Abstract. Older adults are at a high risk of falls, and most falls occur during locomotor activities like walking. This study aimed to improve our understanding of changes in neuromuscular control associated with increased falls risk in older adults in the presence of dynamic balance challenges during walking. Motor module (a.k.a. muscle synergy) analyses identified changes in the neuromuscular recruitment of leg muscles during walking with and without perturbations designed to elicit the visual perception of lateral instability. During normal walking we found that falls history (but not age) was associated with reduced motor module complexity, and that age (but not falls history) was associated with increased step-to-step variability of module recruitment timing. Further, motor module complexity was unaltered in the presence of optical flow perturbations. The specific effects of falls history on leg muscle recruitment included an absence and/or inability to independently recruit motor modules normally recruited to perform biomechanical functions important for walking balance control. These results suggest that fallers do not recruit the appropriate motor modules necessary for well-coordinated walking balance control even in the presence of perturbations. The identified changes in the modular control of walking balance in older fallers may either represent a neural deficit that leads to poor balance control, or a prior history of falls results in a compensatory motor adaptation. In either case, our study provides initial evidence that a reduced motor repertoire in older adult fallers may be a constraint on their ability to appropriately respond to balance challenges during walking.
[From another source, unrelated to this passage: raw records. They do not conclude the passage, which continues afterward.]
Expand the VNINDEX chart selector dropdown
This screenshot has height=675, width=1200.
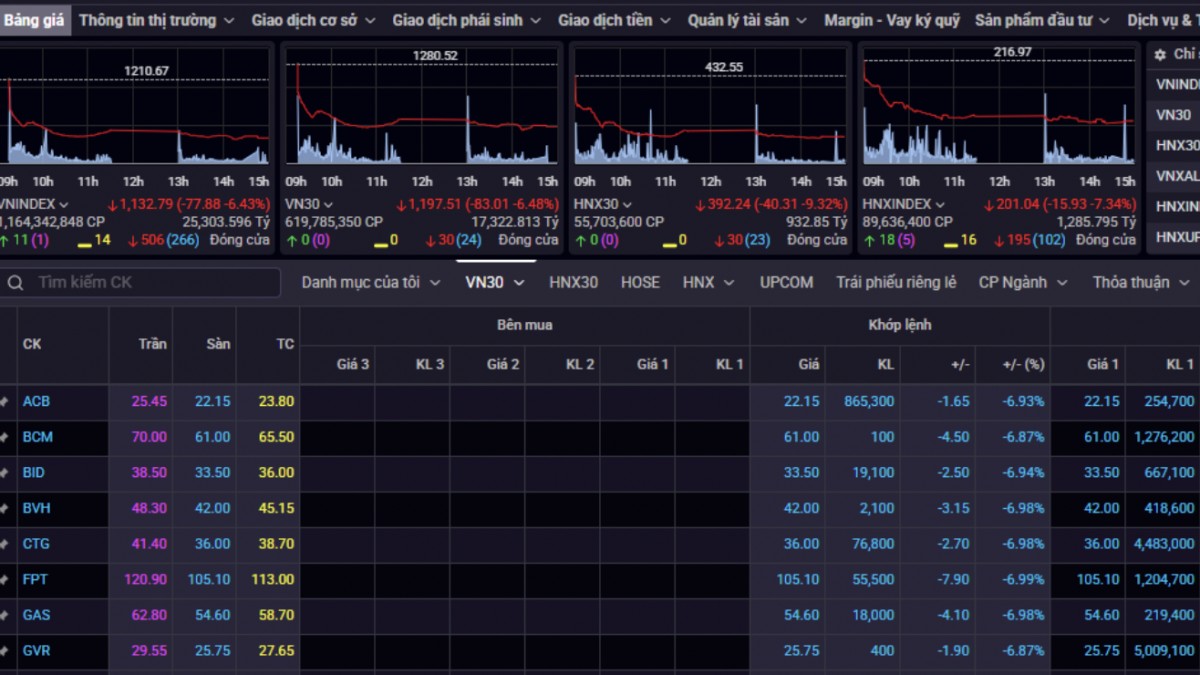point(64,204)
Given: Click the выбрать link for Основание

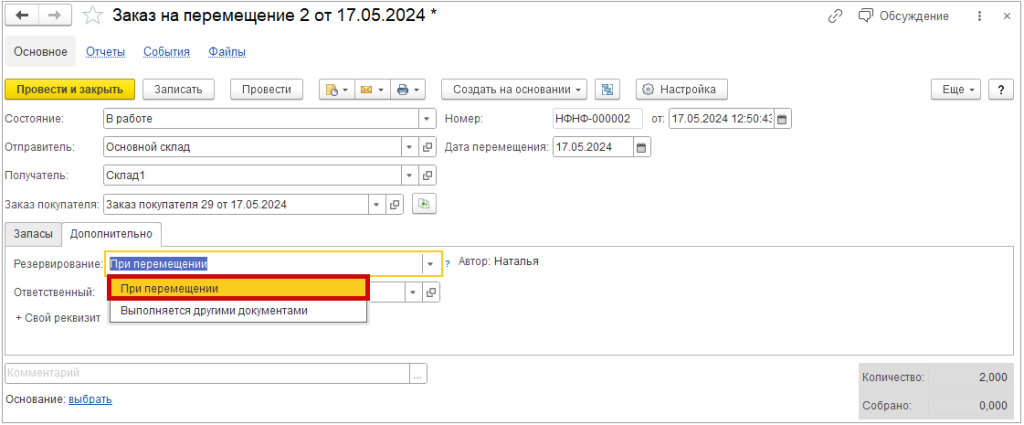Looking at the screenshot, I should [x=90, y=400].
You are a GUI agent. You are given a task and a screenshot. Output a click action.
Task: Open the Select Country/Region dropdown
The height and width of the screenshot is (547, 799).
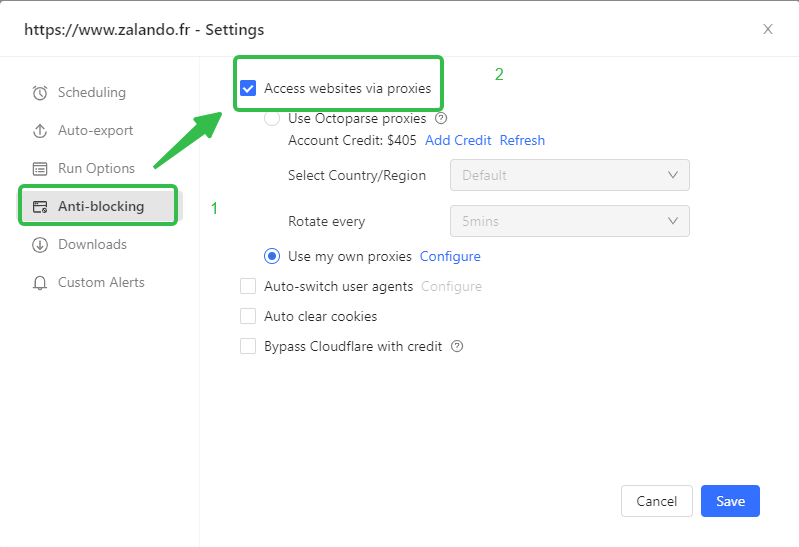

New and noteworthy: This is the first study to demonstrate a reduced motor repertoire during walking in older adults with a history of falls but without any overt neurological deficits. Further, using virtual reality during walking to elicit the visual perception of lateral instability, we provide initial evidence that a reduced motor repertoire in older adult fallers may be a constraint on their ability to appropriately respond to balance challenges during walking.